Edit the material below by replacing every "GUI agent" with "desktop agent", leaving everything else unchanged.
+++ Recorded data +++
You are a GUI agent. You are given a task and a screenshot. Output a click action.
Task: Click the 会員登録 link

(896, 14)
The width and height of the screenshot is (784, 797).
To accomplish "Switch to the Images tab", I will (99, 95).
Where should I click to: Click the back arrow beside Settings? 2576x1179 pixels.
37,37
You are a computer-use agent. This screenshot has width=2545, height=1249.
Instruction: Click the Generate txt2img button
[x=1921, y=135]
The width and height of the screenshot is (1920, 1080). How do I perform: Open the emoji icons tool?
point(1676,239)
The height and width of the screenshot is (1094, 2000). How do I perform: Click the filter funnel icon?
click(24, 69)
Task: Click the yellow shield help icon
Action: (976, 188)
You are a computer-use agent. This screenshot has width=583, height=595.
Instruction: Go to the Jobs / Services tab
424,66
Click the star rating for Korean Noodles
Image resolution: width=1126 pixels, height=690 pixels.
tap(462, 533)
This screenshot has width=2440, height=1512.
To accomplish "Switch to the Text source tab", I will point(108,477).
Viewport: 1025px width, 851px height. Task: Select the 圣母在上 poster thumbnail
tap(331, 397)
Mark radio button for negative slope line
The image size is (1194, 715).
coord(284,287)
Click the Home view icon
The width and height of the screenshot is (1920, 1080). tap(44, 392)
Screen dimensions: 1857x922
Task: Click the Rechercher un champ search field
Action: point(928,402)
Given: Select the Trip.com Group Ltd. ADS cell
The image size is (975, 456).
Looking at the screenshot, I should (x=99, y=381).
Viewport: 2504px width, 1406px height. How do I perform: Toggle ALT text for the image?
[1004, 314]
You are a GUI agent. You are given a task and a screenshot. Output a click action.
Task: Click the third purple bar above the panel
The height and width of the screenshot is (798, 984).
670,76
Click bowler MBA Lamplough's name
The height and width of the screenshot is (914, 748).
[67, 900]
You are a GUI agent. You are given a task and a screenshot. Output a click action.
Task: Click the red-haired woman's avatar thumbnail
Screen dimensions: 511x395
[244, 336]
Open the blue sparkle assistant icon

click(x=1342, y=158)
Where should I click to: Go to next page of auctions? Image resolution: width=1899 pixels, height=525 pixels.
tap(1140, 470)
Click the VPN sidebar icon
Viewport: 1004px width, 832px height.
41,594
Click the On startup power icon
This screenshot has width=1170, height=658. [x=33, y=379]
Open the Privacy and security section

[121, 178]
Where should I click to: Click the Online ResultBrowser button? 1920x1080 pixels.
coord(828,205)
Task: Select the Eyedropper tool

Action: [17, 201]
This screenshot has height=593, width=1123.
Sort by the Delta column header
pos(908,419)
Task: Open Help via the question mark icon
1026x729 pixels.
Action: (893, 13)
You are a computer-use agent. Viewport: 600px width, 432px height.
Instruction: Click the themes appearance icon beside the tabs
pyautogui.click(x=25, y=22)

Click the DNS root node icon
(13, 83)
+++
The reply =
You are a desktop agent. You are given a task and a screenshot. Output a click action.
Task: Click the 会員登録 link

(896, 14)
The width and height of the screenshot is (784, 797).
To accomplish "Switch to the Images tab", I will (99, 95).
Where should I click to: Click the back arrow beside Settings? 2576x1179 pixels.
37,37
You are a computer-use agent. This screenshot has width=2545, height=1249.
Instruction: Click the Generate txt2img button
[x=1921, y=135]
The width and height of the screenshot is (1920, 1080). How do I perform: Open the emoji icons tool?
point(1676,239)
The height and width of the screenshot is (1094, 2000). How do I perform: Click the filter funnel icon?
click(24, 69)
Task: Click the yellow shield help icon
Action: (976, 188)
You are a computer-use agent. This screenshot has width=583, height=595.
Instruction: Go to the Jobs / Services tab
424,66
Click the star rating for Korean Noodles
Image resolution: width=1126 pixels, height=690 pixels.
tap(462, 533)
This screenshot has width=2440, height=1512.
To accomplish "Switch to the Text source tab", I will point(108,477).
Viewport: 1025px width, 851px height. Task: Select the 圣母在上 poster thumbnail
tap(331, 397)
Mark radio button for negative slope line
The image size is (1194, 715).
coord(284,287)
Click the Home view icon
The width and height of the screenshot is (1920, 1080). tap(44, 392)
Screen dimensions: 1857x922
Task: Click the Rechercher un champ search field
Action: point(928,402)
Given: Select the Trip.com Group Ltd. ADS cell
The image size is (975, 456).
Looking at the screenshot, I should (x=99, y=381).
Viewport: 2504px width, 1406px height. How do I perform: Toggle ALT text for the image?
[1004, 314]
You are a desktop agent. You are given a task and a screenshot. Output a click action.
Task: Click the third purple bar above the panel
The height and width of the screenshot is (798, 984).
670,76
Click bowler MBA Lamplough's name
The height and width of the screenshot is (914, 748).
[67, 900]
You are a desktop agent. You are given a task and a screenshot. Output a click action.
Task: Click the red-haired woman's avatar thumbnail
Screen dimensions: 511x395
[244, 336]
Open the blue sparkle assistant icon

click(x=1342, y=158)
Where should I click to: Go to next page of auctions? Image resolution: width=1899 pixels, height=525 pixels.
tap(1140, 470)
Click the VPN sidebar icon
Viewport: 1004px width, 832px height.
41,594
Click the On startup power icon
This screenshot has width=1170, height=658. [x=33, y=379]
Open the Privacy and security section

[121, 178]
Where should I click to: Click the Online ResultBrowser button? 1920x1080 pixels.
coord(828,205)
Task: Select the Eyedropper tool

Action: [17, 201]
This screenshot has height=593, width=1123.
Sort by the Delta column header
pos(908,419)
Task: Open Help via the question mark icon
1026x729 pixels.
Action: (893, 13)
You are a computer-use agent. Viewport: 600px width, 432px height.
Instruction: Click the themes appearance icon beside the tabs
pyautogui.click(x=25, y=22)

Click the DNS root node icon
(13, 83)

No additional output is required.